Luka di Hati Parto

CERPEN JANSEN WILLIAM

Lalu perempuan itu pun diantar Pak Poltak yang sebenarnya antri di barisan kedua. Pak Poltak amat kegirangan ketiban rejeki. Buka dasar di pagi hari. Menurut kata hati Pak Poltak, rejekinya adalah rejeki si jambang bayi yang tengah dikandung istrinya tercinta.

Parto duduk bermalas-malasan di jok ojek sepeda motornya. Roman wajahnya tampak seperti benang kusut yang berserakan di lantai. Atau roman wajahnya itu tampak seperti wajah langit sedang mendung kelabu.

Yah, semangat Parto benar-benar luntur mengemban profesinya sebagai penarik ojek sepeda motor. Penyebabnya, tak lain tak bukan, karena gadis penjual pisang goreng tak pernah menampakkan batang hidungnya lagi di sudut toko besi itu.

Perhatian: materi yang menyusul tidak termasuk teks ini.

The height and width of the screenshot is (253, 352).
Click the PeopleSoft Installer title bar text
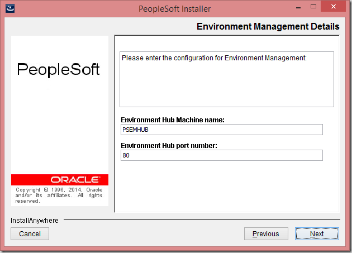(174, 9)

Parto turun dari ojek sepeda motornya. Kemudian melangkah menuju bangku panjang sembari bayang-bayang gadis penjual pisang goreng berseliweran di benaknya. Sampai-sampai, Parto menampik rejeki dan dialihkannya kepada Pak Poltak.

Nopo sampean, To?! Nopo raimu ketok mutung?! Ono opo, To?!” (Kenapa kamu? Kenapa wajahmu murung? Ada apa?) tanya Pak Ponirin yang juga penarik ojek sepeda motor yang duduk berdekatan dengan Parto di bangku panjang itu. Memang, Pak Ponirin belakangan ini sangat prihatin dengan keadaan Parto yang awut-awutan.

Mboten nopo-nopo, Pak De (tidak apa-apa),” jawab Parto sembari ogah-ogahan duduk di bangku panjang, sembari memikirkan gadis penjual pisang goreng. Namun kemudian, Parto tersentak, lalu mendekati Pak Ponirin.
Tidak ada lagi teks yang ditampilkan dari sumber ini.